Examine each line of the data. Copy the line if it includes the word "computer".

[Collected data entries]
══════════

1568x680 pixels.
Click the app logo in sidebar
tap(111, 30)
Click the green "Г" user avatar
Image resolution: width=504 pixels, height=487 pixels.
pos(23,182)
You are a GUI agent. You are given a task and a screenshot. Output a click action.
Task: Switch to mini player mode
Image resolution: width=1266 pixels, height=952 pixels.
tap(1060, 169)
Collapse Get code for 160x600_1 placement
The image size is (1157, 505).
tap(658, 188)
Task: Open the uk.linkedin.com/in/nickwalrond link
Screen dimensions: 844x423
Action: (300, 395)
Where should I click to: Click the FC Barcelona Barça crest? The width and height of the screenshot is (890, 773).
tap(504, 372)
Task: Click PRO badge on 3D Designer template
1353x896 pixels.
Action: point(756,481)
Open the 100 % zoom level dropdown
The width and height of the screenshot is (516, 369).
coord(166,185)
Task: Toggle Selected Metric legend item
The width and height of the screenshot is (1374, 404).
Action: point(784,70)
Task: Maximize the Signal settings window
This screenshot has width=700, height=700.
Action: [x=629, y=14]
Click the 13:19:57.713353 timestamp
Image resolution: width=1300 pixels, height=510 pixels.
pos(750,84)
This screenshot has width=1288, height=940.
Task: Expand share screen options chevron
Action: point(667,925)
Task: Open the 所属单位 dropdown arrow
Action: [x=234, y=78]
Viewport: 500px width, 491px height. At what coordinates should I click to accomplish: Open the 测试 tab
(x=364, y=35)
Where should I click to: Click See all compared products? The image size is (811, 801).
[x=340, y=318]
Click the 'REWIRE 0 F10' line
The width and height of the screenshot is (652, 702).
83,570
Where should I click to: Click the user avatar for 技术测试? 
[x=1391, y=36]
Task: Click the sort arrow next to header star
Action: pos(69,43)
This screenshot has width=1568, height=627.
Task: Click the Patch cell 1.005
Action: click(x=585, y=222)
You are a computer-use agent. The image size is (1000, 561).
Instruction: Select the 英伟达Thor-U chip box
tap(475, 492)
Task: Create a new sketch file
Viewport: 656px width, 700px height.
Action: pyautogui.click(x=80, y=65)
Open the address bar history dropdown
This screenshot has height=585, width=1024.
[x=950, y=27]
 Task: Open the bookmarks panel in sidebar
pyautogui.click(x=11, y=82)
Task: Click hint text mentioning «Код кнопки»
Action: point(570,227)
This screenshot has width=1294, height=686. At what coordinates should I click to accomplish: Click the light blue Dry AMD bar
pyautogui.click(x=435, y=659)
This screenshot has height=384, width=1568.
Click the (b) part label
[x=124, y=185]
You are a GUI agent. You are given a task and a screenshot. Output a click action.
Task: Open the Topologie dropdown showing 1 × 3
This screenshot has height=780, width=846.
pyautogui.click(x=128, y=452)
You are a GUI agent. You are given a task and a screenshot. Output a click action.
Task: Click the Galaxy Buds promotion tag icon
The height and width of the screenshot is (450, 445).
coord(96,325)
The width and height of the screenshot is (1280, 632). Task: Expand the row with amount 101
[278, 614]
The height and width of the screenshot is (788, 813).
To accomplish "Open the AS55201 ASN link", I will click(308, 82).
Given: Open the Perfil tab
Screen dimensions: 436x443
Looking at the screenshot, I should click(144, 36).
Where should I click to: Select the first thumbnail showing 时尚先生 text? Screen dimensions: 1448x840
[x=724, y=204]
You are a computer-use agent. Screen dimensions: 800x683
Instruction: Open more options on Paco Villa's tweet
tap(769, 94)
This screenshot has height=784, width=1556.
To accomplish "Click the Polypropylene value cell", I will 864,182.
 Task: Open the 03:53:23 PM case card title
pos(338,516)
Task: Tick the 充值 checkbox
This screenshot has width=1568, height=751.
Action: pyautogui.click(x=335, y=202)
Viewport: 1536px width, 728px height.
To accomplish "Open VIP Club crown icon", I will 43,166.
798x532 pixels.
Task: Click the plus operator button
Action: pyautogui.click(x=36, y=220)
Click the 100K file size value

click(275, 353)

══════════

Exercise response:
You are a computer-use agent. The image size is (1000, 561).
You are a computer-use agent. Screen dimensions: 800x683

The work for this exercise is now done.